What needs to be done
Copy out each line of the data that contains "Given".

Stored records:
"""
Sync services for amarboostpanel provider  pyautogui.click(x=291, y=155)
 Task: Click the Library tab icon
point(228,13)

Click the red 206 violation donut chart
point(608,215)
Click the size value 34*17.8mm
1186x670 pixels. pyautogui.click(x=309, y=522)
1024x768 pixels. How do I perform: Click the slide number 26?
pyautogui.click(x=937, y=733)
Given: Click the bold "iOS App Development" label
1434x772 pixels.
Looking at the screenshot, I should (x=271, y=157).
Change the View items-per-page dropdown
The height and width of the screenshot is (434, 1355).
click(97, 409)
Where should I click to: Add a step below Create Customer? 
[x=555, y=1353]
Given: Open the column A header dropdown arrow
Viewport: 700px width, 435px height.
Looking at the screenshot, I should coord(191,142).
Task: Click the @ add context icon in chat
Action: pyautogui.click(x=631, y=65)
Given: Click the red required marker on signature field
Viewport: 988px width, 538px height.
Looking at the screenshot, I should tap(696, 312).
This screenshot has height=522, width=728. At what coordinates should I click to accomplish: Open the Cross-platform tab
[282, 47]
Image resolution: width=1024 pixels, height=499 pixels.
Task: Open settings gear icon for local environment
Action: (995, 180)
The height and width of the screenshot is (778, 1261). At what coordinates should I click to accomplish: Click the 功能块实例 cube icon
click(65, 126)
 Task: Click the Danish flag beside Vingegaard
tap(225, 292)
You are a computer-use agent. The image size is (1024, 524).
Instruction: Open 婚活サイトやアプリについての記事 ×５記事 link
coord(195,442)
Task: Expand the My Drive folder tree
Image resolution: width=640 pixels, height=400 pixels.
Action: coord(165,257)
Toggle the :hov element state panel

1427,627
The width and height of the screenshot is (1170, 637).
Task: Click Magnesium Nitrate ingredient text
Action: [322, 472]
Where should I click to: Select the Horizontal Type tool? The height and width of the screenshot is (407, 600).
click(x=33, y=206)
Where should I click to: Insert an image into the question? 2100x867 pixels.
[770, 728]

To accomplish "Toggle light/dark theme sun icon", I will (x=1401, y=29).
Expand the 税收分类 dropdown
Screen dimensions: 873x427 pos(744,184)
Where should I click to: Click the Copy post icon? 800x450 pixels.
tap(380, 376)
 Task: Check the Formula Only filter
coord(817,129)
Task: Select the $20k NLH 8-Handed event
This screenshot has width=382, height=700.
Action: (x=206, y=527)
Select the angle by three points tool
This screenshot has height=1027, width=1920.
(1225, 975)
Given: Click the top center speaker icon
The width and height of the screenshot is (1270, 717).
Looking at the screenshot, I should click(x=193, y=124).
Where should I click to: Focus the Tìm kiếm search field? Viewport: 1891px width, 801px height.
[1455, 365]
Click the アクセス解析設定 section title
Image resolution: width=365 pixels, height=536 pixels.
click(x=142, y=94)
"""
Exercise result
Given: Click the bold "iOS App Development" label
Given: Open the column A header dropdown arrow
Given: Click the red required marker on signature field
Given: Click the top center speaker icon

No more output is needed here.